I'm very happy to say that my SO and I are very much on the same wavelength here. I prefer the whitest of white light, and so does she. Most folks hate the idea of having strip lights in their homes, but me and my SO love them. We like it bright and we like it white. In fact, just today I went to Home Depot and got a pair of daylight tubes and fixture. Cost me a pretty penny compared to getting a couple of bulbs for a buck or even a couple of CFLs for a fiver, but the light those tubes give out is incomparable. I got the fancy (not fancy in looks - it looks like it was meant for the garage) electronic ballasted fixture and T8 bulbs - most strip lights you see that are flickering, greenish or otherwise shitty are old and worn T12 bulbs. T5 is the latest thing, but its prohibitively expensive. I think CFLs are a stop gap technology - we need to rethink lighting and stop depending on fixtures made for incandescents, trying to shoehorn CFLs into places where they're not suited. Spot lighting is cool, but there has to be a good source of flood light too.

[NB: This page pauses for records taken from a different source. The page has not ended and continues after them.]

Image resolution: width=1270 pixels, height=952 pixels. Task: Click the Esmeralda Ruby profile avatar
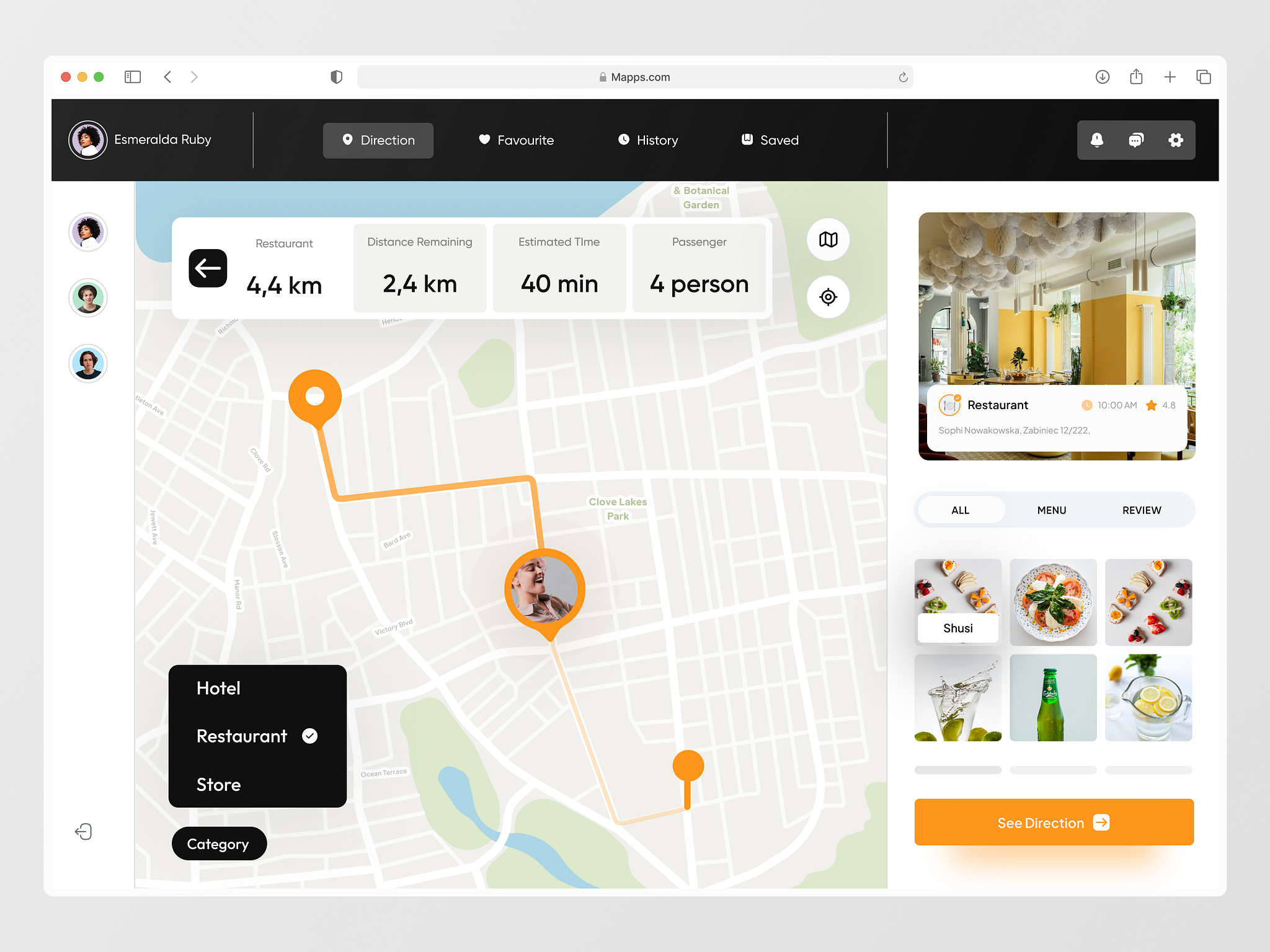tap(87, 139)
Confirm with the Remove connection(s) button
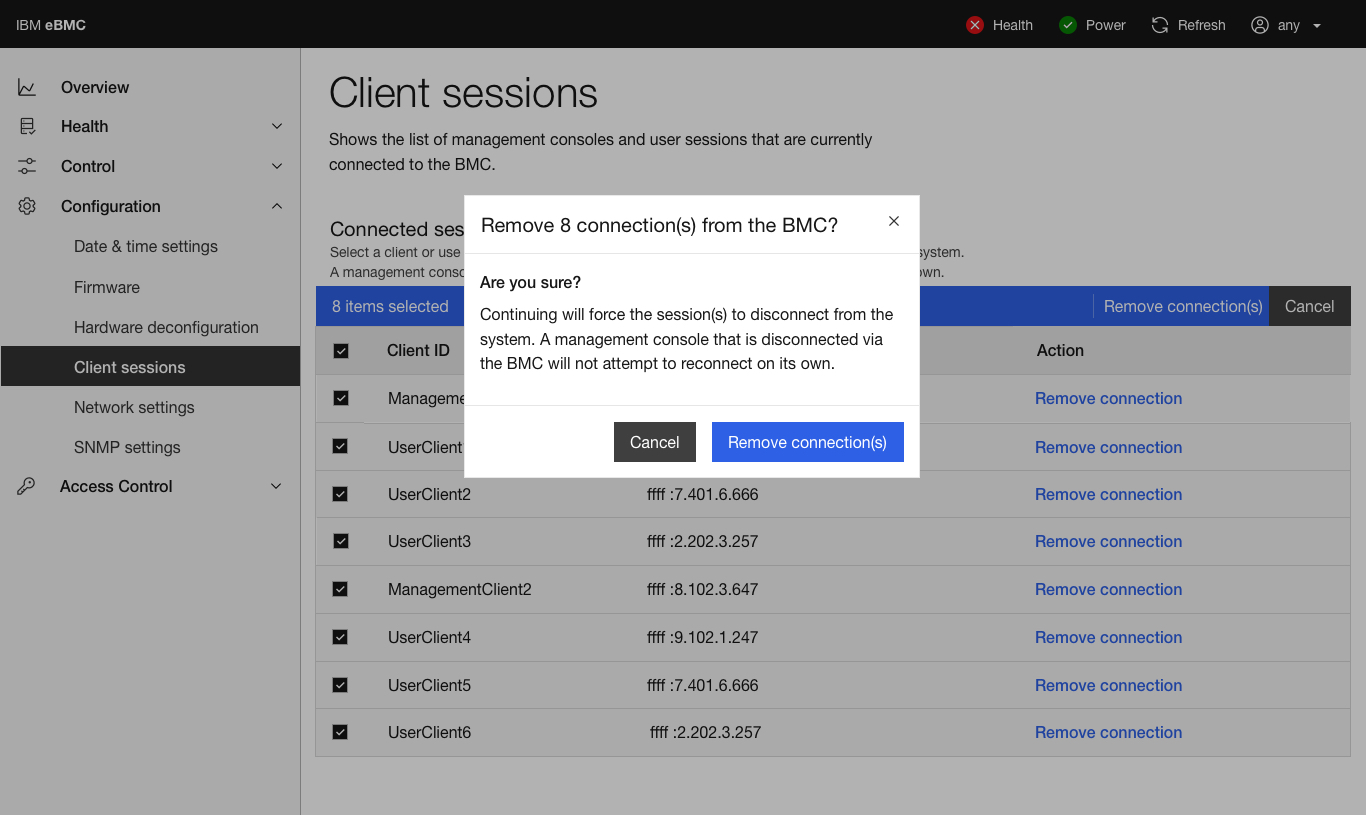Screen dimensions: 1366x815 807,441

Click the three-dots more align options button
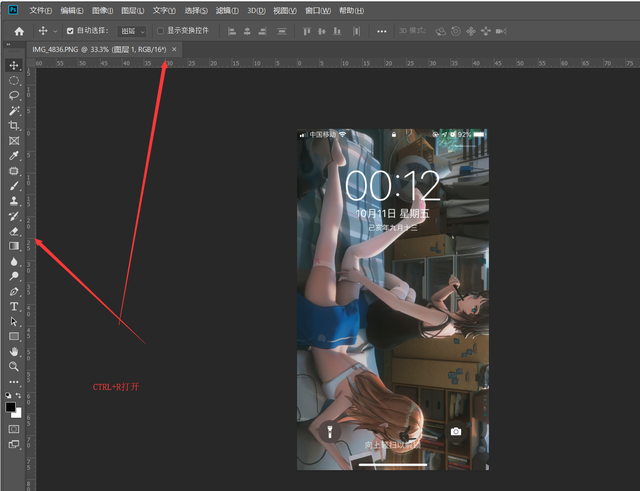point(381,31)
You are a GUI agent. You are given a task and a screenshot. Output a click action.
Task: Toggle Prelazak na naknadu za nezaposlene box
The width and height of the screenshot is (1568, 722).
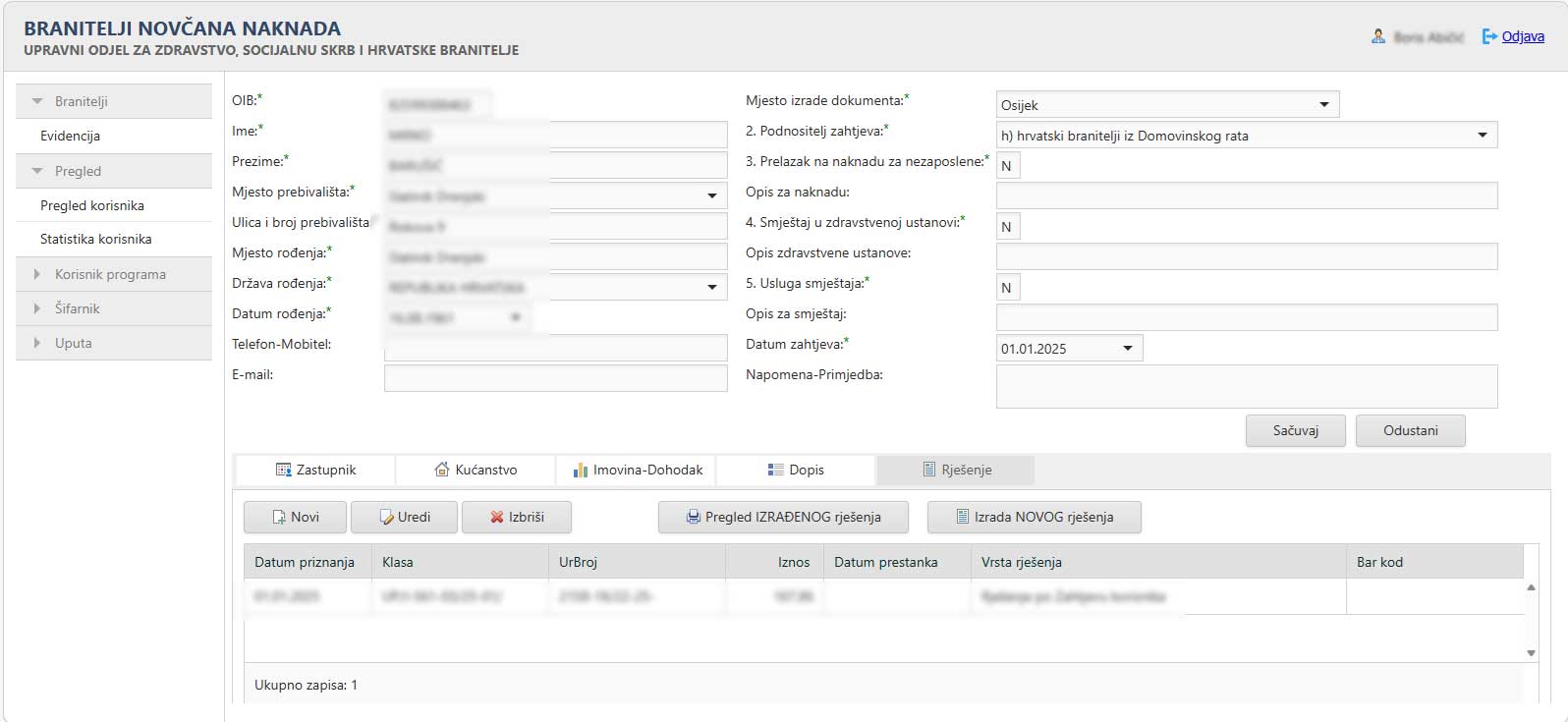click(1007, 166)
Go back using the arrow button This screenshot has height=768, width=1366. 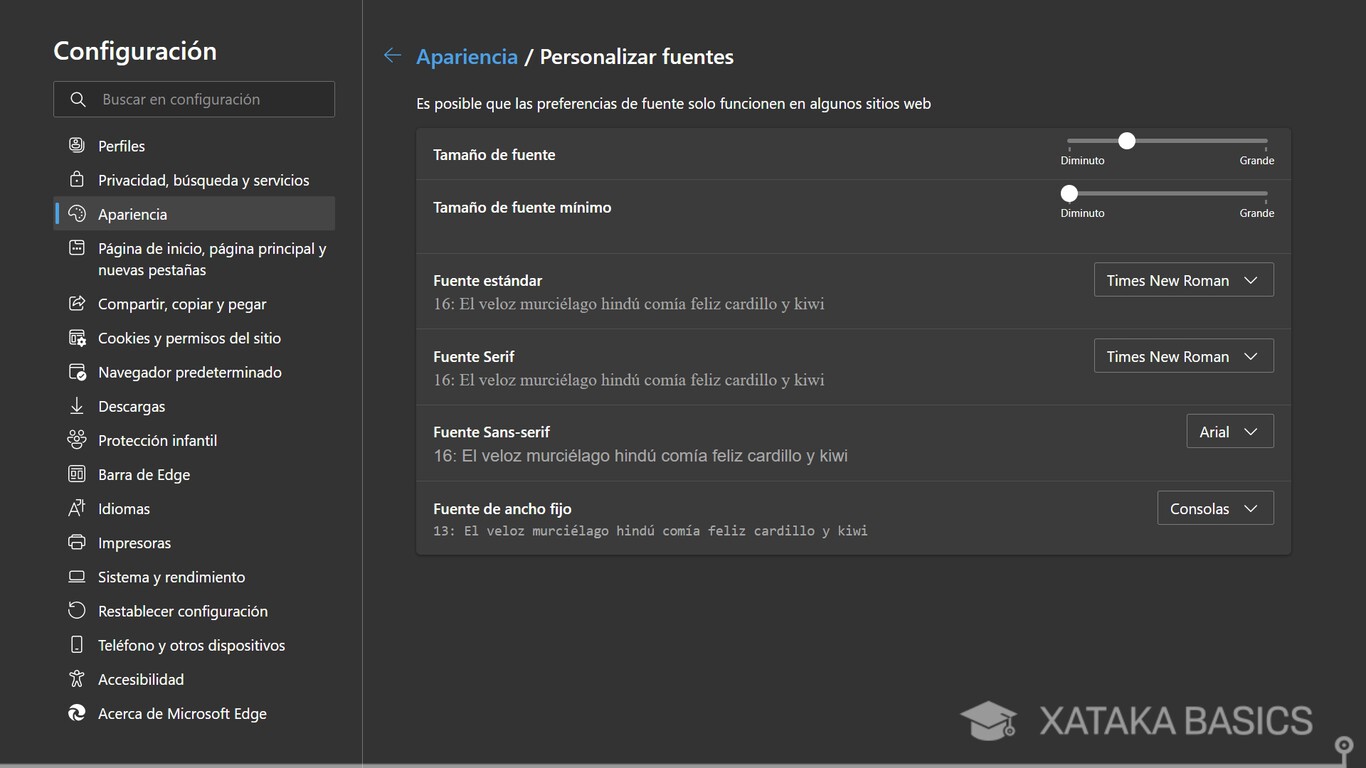(x=392, y=55)
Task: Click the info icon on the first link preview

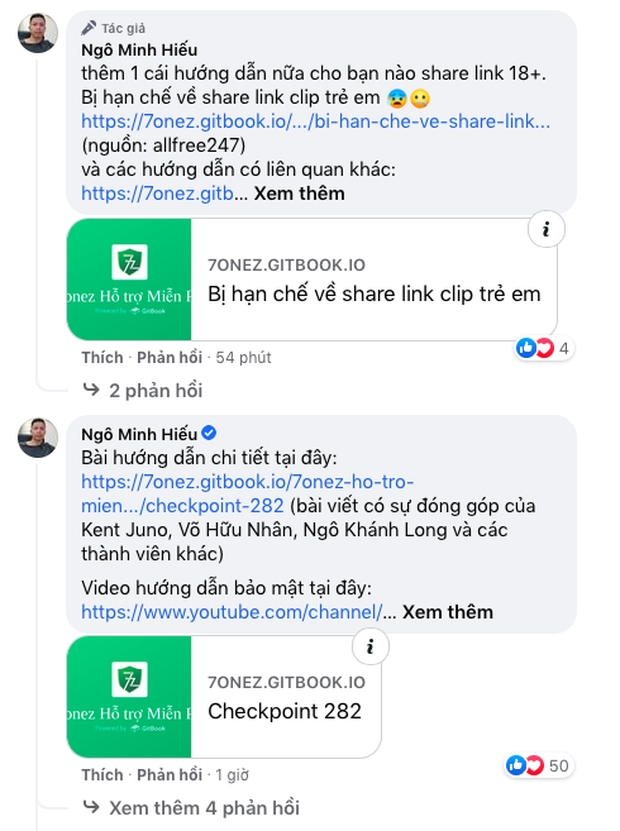Action: click(545, 229)
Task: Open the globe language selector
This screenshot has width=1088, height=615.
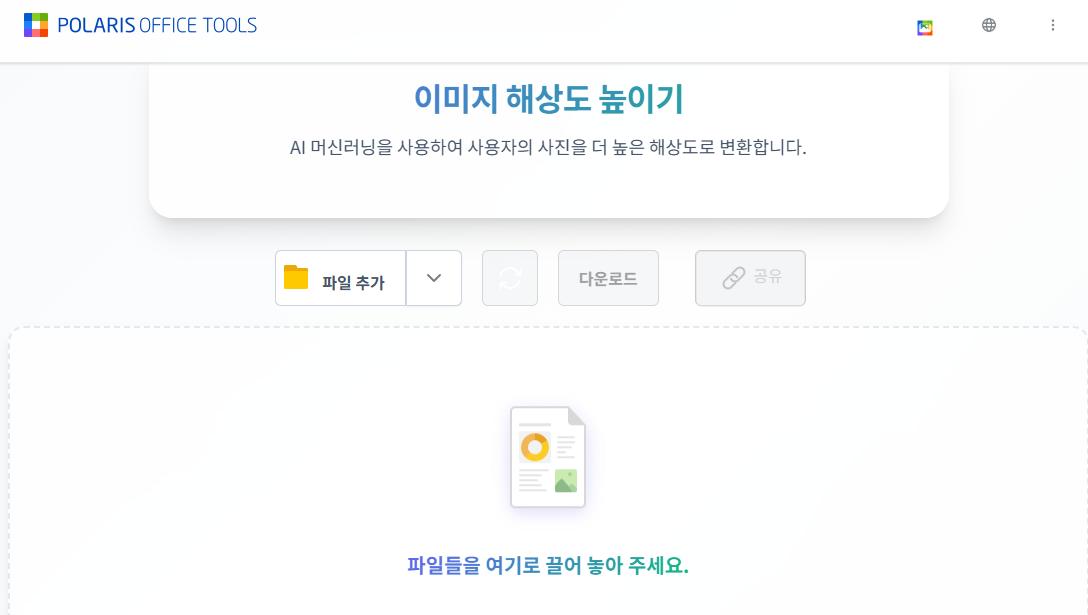Action: [989, 25]
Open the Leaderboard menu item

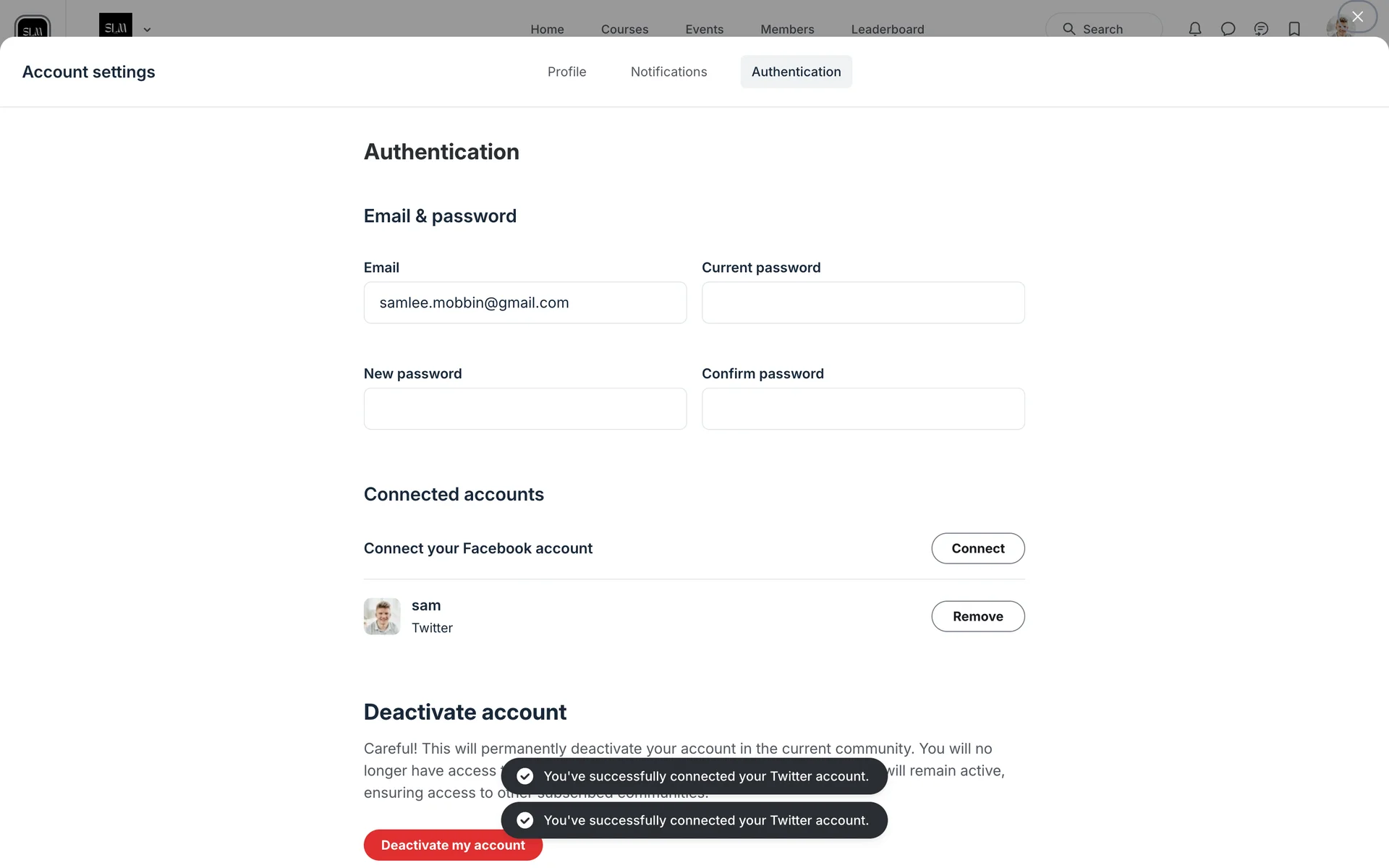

But let me tell you - even if we weren't on the same wavelength, we'd compromise. And no, asking her to compromise is not domestic abuse. At least not yet.

1 comment:

  1. From the article:

    "A Washington Post-ABC News poll released last week showed that while women are more likely than men to say they are 'very willing' to change behavior to help the environment, they are less likely to have CFL bulbs at home. Wal-Mart company research shows a similar 'disconnect' between the pro-environmental attitudes of women shoppers and their in-store purchases of CFL bulbs."

    There's a similar disconnect among women who claim to love the environment and want to, say, force vegan diets on everybody in their household, but then demand the biggest, grandest, thirstiest SUV available once they have one child. They also grossly overconsume such items as clothes, shoes, housing (and unnecessary housing renovations), furniture, appliances, cosmetics, etc.—helping to deplete resources, increase pollution, and damage the environment.

    We should know by now: women speak with forked tongue. They also don't know their own best interests. When the fuel crunches start in a few years and force people to consume less, all the women will be squalling. I have an idea what's coming down the road, and it isn't pretty. The female bitching that will accompany it all will be even uglier.